Diplomat turned to face them again. "My Guardian has argued for becoming yet more direct." The heads wobbled a bit. "Let me take the points quickly, as time remains short. There are many things like your species in the galaxy, as you know full well, considering your cargo."
"How do you know about that?" asked Bruno. How could they know about the Tree-of-Life virus still in the hold of Dolittle? They might have found it, of course, but how would they know what it could do?
The puppeteer waved a head in a slow figure eight as if dismissing his comment. "The point is that the Dissonants have worked with your various species many times in the past. Your own . . . more undomesticated, feral species appeals to them . . . well, aesthetically."
"We'll table that for the moment," Carol said.
"As you wish," replied Diplomat. "The Dissonants wish to preserve your species—as well as my own, and the kzin. We are interesting to them, a source of information."
Bruno broke in, sensing another long speech on the alien horizon. "So where are we now, and where are we going?"
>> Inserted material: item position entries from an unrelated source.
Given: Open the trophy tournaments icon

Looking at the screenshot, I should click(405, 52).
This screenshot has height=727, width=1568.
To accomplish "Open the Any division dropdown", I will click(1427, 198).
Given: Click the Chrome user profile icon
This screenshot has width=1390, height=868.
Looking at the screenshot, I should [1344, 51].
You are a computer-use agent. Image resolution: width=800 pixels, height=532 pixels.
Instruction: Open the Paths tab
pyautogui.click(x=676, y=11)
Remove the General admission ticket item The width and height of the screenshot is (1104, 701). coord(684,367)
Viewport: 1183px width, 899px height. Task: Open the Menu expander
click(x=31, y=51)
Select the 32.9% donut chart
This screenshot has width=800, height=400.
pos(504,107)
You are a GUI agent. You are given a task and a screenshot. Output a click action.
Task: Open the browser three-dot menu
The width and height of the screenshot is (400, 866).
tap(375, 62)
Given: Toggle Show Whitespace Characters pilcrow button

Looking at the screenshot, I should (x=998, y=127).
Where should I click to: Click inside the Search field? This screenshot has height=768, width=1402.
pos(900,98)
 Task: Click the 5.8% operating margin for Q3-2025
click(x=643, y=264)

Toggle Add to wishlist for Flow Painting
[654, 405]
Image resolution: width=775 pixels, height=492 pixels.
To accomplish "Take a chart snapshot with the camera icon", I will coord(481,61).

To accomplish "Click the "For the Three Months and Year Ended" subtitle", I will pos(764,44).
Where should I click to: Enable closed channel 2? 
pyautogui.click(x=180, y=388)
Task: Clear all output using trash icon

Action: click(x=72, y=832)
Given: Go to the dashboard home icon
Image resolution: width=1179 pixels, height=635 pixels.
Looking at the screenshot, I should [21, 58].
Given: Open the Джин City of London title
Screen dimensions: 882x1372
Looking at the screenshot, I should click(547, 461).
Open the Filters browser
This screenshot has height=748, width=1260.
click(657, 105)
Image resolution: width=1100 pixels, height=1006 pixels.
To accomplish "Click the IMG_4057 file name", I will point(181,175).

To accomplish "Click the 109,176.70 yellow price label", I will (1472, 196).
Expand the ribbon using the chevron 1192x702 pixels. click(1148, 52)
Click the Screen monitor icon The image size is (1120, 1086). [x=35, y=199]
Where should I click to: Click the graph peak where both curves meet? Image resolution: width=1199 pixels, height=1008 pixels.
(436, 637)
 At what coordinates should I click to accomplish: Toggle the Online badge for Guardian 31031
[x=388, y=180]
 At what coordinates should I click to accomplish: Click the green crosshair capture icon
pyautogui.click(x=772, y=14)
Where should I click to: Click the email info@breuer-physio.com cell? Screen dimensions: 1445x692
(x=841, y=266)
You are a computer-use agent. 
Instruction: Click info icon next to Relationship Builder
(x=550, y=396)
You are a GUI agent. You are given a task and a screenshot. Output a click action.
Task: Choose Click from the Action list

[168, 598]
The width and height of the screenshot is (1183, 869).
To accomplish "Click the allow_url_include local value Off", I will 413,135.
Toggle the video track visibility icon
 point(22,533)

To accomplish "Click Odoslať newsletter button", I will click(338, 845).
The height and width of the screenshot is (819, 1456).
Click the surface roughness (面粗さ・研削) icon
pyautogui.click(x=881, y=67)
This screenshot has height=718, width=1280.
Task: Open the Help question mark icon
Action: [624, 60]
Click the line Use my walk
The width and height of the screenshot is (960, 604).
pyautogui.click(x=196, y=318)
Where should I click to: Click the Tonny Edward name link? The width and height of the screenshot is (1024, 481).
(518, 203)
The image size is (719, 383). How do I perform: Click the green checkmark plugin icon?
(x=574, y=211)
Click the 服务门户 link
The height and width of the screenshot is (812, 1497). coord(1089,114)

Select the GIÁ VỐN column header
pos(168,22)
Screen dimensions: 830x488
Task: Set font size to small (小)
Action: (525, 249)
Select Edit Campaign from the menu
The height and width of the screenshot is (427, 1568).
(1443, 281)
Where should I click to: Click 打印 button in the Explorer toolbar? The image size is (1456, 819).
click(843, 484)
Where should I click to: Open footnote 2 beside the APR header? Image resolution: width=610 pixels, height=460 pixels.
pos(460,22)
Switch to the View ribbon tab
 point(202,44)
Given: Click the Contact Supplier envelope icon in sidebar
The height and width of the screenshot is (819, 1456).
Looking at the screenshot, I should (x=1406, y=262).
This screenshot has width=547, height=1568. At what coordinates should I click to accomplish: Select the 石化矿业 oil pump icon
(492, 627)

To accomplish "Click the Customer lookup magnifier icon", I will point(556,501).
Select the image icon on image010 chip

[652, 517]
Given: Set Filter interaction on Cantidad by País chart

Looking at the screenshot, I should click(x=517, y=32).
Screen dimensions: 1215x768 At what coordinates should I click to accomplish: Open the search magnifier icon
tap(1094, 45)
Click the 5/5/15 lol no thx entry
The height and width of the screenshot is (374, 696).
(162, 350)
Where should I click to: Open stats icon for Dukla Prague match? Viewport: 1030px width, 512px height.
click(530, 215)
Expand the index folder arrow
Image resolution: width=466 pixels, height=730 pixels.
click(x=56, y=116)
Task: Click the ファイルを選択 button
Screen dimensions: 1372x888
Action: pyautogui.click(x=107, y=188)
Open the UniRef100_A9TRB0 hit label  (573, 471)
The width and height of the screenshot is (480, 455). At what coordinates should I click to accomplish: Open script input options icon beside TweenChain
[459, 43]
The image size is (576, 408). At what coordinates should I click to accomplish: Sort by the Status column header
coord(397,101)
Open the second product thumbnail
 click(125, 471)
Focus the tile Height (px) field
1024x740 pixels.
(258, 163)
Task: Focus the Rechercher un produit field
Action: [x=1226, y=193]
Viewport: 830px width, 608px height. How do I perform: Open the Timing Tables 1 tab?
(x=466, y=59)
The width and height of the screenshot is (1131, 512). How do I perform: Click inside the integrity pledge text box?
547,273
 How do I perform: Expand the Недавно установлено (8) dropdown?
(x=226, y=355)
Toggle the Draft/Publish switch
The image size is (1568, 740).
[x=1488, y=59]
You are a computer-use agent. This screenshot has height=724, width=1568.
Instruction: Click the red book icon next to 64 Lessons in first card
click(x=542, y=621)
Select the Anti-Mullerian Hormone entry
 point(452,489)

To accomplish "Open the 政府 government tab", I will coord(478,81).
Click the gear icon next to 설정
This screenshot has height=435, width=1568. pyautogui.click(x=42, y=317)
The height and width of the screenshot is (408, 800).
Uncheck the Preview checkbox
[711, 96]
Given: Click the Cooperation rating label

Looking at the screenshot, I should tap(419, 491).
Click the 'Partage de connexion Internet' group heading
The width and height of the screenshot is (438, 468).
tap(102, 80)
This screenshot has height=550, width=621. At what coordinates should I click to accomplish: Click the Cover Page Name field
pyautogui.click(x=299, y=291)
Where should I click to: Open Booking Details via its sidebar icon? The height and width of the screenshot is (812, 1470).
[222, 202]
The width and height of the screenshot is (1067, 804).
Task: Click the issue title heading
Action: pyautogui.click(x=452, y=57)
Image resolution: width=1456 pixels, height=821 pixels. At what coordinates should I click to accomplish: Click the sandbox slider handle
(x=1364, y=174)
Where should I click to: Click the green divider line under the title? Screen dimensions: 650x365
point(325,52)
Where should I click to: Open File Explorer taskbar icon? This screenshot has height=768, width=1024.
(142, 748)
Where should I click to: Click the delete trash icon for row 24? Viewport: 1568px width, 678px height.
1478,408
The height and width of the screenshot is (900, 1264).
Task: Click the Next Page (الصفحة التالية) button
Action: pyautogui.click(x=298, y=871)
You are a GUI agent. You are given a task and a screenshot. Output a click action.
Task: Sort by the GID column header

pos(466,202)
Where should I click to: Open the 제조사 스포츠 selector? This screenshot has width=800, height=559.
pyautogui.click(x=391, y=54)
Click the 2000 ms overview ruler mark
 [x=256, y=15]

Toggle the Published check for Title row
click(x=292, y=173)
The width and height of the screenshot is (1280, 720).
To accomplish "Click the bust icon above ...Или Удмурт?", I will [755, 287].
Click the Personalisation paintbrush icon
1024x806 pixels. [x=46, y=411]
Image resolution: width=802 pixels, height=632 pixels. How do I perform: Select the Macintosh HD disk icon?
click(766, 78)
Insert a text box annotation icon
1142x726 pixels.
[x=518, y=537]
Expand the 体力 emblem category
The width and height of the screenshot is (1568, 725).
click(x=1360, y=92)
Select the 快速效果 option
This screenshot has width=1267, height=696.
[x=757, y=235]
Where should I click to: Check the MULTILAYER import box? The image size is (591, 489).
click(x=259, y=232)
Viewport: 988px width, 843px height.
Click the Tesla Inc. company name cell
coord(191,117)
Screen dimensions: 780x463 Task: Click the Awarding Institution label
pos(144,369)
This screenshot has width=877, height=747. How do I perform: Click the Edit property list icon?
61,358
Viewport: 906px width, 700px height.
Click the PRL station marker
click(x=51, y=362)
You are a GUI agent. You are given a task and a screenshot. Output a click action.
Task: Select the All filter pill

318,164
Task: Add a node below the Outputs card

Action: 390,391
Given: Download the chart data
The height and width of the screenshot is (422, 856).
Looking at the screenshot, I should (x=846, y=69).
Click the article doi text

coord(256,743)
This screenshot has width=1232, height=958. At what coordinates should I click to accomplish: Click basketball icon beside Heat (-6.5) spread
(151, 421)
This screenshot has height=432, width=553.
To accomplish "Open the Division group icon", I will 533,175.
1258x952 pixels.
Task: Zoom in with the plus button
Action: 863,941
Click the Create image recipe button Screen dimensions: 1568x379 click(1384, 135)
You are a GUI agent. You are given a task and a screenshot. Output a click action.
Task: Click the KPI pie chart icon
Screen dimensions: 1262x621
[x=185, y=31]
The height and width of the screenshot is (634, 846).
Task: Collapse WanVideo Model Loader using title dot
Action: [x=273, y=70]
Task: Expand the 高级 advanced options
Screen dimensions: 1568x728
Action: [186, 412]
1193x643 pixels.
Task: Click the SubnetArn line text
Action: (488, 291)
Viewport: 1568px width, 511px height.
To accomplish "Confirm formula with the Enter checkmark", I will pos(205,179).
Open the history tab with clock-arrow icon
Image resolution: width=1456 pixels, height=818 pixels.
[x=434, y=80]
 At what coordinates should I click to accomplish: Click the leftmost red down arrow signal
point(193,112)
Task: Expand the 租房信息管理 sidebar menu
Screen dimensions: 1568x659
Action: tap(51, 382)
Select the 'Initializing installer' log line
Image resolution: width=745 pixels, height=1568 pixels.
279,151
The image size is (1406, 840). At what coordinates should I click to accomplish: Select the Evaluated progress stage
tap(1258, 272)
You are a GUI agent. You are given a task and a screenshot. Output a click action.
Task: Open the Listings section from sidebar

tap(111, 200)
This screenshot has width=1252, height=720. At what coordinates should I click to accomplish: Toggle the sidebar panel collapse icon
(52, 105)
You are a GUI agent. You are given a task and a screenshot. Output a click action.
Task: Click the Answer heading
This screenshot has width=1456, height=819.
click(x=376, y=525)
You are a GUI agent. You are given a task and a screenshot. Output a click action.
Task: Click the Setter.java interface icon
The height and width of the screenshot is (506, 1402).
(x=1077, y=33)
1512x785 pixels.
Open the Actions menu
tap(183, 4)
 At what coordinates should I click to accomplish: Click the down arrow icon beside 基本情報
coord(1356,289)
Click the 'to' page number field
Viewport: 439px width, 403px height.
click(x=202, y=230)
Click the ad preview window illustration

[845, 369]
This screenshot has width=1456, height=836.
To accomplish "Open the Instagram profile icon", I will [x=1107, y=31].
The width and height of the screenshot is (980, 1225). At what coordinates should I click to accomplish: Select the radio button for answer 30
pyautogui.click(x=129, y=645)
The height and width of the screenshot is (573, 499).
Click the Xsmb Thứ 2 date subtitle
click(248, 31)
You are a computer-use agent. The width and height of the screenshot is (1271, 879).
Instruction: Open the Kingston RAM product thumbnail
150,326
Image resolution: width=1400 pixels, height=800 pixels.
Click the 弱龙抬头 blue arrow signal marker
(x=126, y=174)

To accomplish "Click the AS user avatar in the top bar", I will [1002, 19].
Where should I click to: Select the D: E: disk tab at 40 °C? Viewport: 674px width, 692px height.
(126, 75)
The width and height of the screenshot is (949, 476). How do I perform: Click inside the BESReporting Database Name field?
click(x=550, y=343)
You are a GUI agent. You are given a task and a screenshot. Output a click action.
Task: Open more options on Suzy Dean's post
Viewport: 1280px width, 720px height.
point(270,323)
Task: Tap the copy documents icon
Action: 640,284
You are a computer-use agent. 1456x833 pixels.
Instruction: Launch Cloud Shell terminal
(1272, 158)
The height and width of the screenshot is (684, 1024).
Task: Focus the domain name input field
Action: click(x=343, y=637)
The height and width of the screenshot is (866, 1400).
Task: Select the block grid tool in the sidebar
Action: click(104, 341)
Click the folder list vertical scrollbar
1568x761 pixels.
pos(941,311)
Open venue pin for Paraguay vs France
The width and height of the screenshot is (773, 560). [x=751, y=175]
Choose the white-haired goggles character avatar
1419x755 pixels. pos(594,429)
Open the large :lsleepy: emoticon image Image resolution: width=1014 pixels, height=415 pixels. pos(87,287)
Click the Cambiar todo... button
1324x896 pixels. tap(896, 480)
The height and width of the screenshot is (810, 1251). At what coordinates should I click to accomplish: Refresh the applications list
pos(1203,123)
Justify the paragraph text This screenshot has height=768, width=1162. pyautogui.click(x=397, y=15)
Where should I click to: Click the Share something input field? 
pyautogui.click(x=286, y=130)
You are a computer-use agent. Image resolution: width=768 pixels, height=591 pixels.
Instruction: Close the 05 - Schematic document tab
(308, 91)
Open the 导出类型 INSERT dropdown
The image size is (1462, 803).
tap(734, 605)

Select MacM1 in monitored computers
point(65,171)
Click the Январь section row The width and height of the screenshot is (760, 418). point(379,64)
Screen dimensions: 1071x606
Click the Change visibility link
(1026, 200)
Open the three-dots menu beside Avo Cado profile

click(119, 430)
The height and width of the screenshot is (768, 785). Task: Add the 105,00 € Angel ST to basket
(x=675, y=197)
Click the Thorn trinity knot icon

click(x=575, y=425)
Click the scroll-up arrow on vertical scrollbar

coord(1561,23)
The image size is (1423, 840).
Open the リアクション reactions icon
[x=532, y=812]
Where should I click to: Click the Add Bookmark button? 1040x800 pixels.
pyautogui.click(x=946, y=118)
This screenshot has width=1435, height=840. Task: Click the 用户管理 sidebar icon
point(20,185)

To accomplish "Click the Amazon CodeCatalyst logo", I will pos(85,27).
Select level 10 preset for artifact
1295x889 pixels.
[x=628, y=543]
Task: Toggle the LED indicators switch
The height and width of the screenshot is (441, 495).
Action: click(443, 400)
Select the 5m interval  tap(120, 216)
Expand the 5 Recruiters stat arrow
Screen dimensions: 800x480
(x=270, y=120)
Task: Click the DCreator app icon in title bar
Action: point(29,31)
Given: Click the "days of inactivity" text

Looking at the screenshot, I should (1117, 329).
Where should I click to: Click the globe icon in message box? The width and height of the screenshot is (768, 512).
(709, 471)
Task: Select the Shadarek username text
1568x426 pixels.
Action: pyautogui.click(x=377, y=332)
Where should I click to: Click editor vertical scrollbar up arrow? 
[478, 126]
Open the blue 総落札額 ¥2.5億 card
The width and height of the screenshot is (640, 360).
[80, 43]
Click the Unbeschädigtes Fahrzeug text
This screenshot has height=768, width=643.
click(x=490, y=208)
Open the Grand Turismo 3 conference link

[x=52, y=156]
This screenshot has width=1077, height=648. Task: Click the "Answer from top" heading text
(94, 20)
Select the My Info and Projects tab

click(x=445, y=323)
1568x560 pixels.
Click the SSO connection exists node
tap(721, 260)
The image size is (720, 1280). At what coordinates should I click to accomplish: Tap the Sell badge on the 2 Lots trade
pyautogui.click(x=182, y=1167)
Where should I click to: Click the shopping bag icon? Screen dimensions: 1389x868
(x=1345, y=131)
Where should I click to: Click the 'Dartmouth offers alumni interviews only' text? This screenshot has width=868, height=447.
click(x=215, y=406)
The hemisphere above Carol and Bruno suddenly stopped looking like a sky with fleecy white clouds. It was a bowl filled with a mottled opal radiance that hurt the eyes. Geometrical shapes swam in curdled colors that Bruno could not name. The "sky" twisted and bent, distorted and distorting.
It was like nothing Bruno had ever seen before.
"We are presently," sang Diplomat quietly in his human-sounding voice, "just over one hundred light-years from human space. And moving at three hundred times the speed of light, in another dimension."
"Another dimension?"
"Certainly. It is the only way to travel faster than light, is it not?"
"Hyperspace," breathed Bruno and Carol at the same time.
"Indeed. We are leading the Zealot spacecraft far away from human and kzinti space."
"And . . ." Bruno prompted, still in awe of the eye-straining vision above them. A shape seemed to form, shifting and rotating, moving in a stately procession across the false sky. It grew somehow larger and smaller, then faded into the milky clotted strangeness.
"We hope to engage the Zealot ship here, away from normal space, and destroy it."
"But how?" It seemed to Bruno that he and Carol were far out of their elements, pawn to unreadable forces and minds.
"With your help of course, Mr. Takagama." A head wobbled for emphasis. "But don't feel alone. Guardian and the kzin will go with you."